Well, I couldn't very well have a little cake, right?

Cute bookstore in Ota-ku, occupied by a sociable cat.

onsdag 4 februari 2009

And a merry setsubun to all!

Yesterday, February 3rd, we celebrated setsubun here in Japan. Didn't you?

Basically, setsubun marks the beginning of spring. It's a divider of all seasons, but spring is special to the japanese, so its' coming should be greeted with music and laughter, and cheer. And, obviously, by throwing beans. 
At me.

By the ancient and revered tradition of mamemaki (mame being the beans), the japanese exorcise evil spirits for the coming year. Roasted beans are either thrown out of the door ("And don't come back, bean!") or at a member of the family, dressed up as an oni – a demon or ogre.
Now, here's where it gets exciting.
One way of celebrating setsubun is by having celebrities throwing bags of beans (um, yeah) to anxious civilians, such as myself, Akiko-san, José, Eric and his girlfriend Yvonne, and Yu-Lin.
The theatre of this affair was Ikegami, two short stops away from Kugahara.
More specifically, it took place at a temple where one could conveniently do a bit of worshipping as well.
It went down like this.

A calm, tuesday afternoon. Hundreds of people.

Then, this gang appeared. Cool. Like something out of Conan. They were followed by a big bunch of celebrities, none of which I knew. At all. None.

Suddenly, chaos! Handfulls of beanbags were thrown into the crowd, who responded by going apeshit berzerk, grasping at the morsels.

Taking no prisoners. José, eager to score him some luck, makes a clean one-handed catch. 
It should at this point be noted that I, who didn't really try to catch anything and instead hid behind my camera, had secured four bags. They all hit my face.

Bombardment! I guess being tall and white as a ghost makes you kind of a bulls-eye for sadistic japanese tv-celebs.

When the smoke had cleared, the dead carried away or eaten by carrion birds, we left the scene. I had, mostly by standing in the way, caught eight bags. Eight. A good few more than your average elderly, 123 cm high japanese woman. Take that, haters.

After this fresh experience, we walked back to Kugahara. It took longer than expected, and showed me once again that this part of Ota-ku has little to offer, but is quite nice to walk through.

Another segment of our celebration, and something I guess Akiko-san wanted to do anyway, was making our own sushi. Awesome! I always wanted to try that, and having a japanese housewife show you the ropes certainly adds to the impression.
We only made maki-sushi, since that has something to do with setsubun.

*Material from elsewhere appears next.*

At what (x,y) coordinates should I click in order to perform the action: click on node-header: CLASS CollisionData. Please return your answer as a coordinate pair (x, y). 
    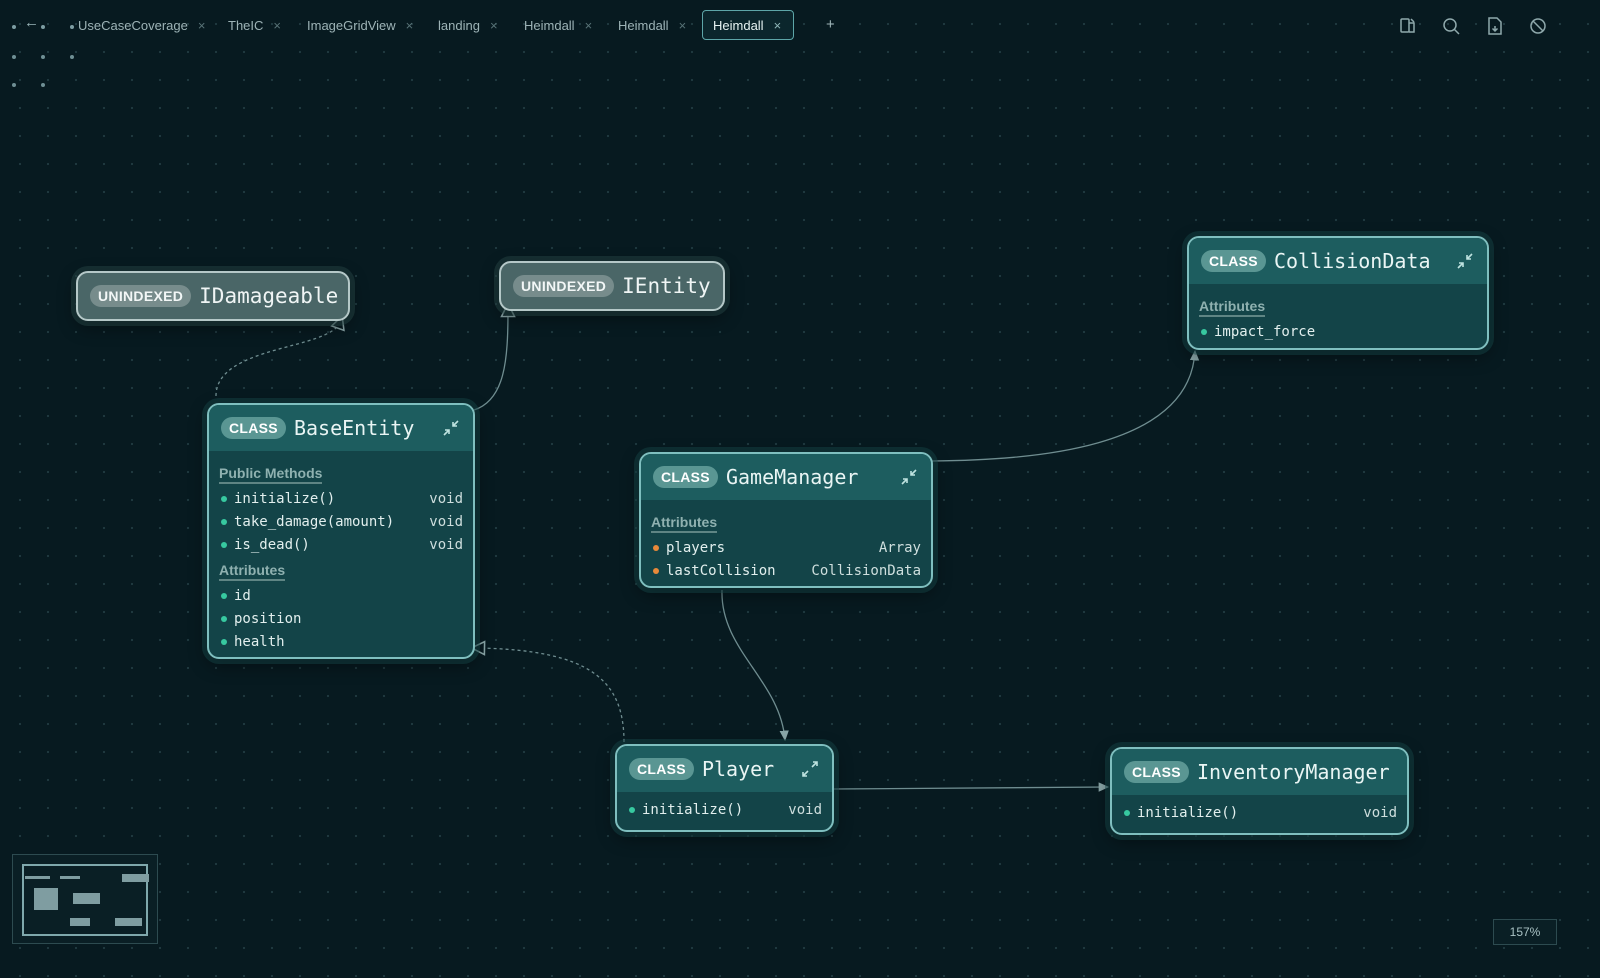
    Looking at the image, I should click on (1338, 261).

But we made tons of it.

Rice, cucumber, lettuce, omelette and nori.

 This is Choi Jong Hak, who's going back to Korea in two days. I'll miss him.

Akiko-san's knife-skills: the art of turning this…

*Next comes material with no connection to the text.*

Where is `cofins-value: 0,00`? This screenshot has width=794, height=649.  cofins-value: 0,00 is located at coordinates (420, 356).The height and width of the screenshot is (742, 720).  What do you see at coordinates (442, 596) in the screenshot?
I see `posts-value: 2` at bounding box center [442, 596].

… into this! Served with a hearty miso-soup. Unbeatable.

tisdag 3 februari 2009


This weekend was pretty mellow. On sunday I went with the family to the Tama river, then walked alongside it. We ended up somewhere in the vast Setagaya-ku, where we took the subway to Roppongi. From there we walked back to Gotanda, which took about two hours. 
My legs are hurting still.

Tama river and Mt. Fuji

Sunday afternoon baseball

Minutes prior to lunchtime

Lunch: two onigiri, two croquettes of some kind, two pieces of omelette, and a bottle of Soft Fruit.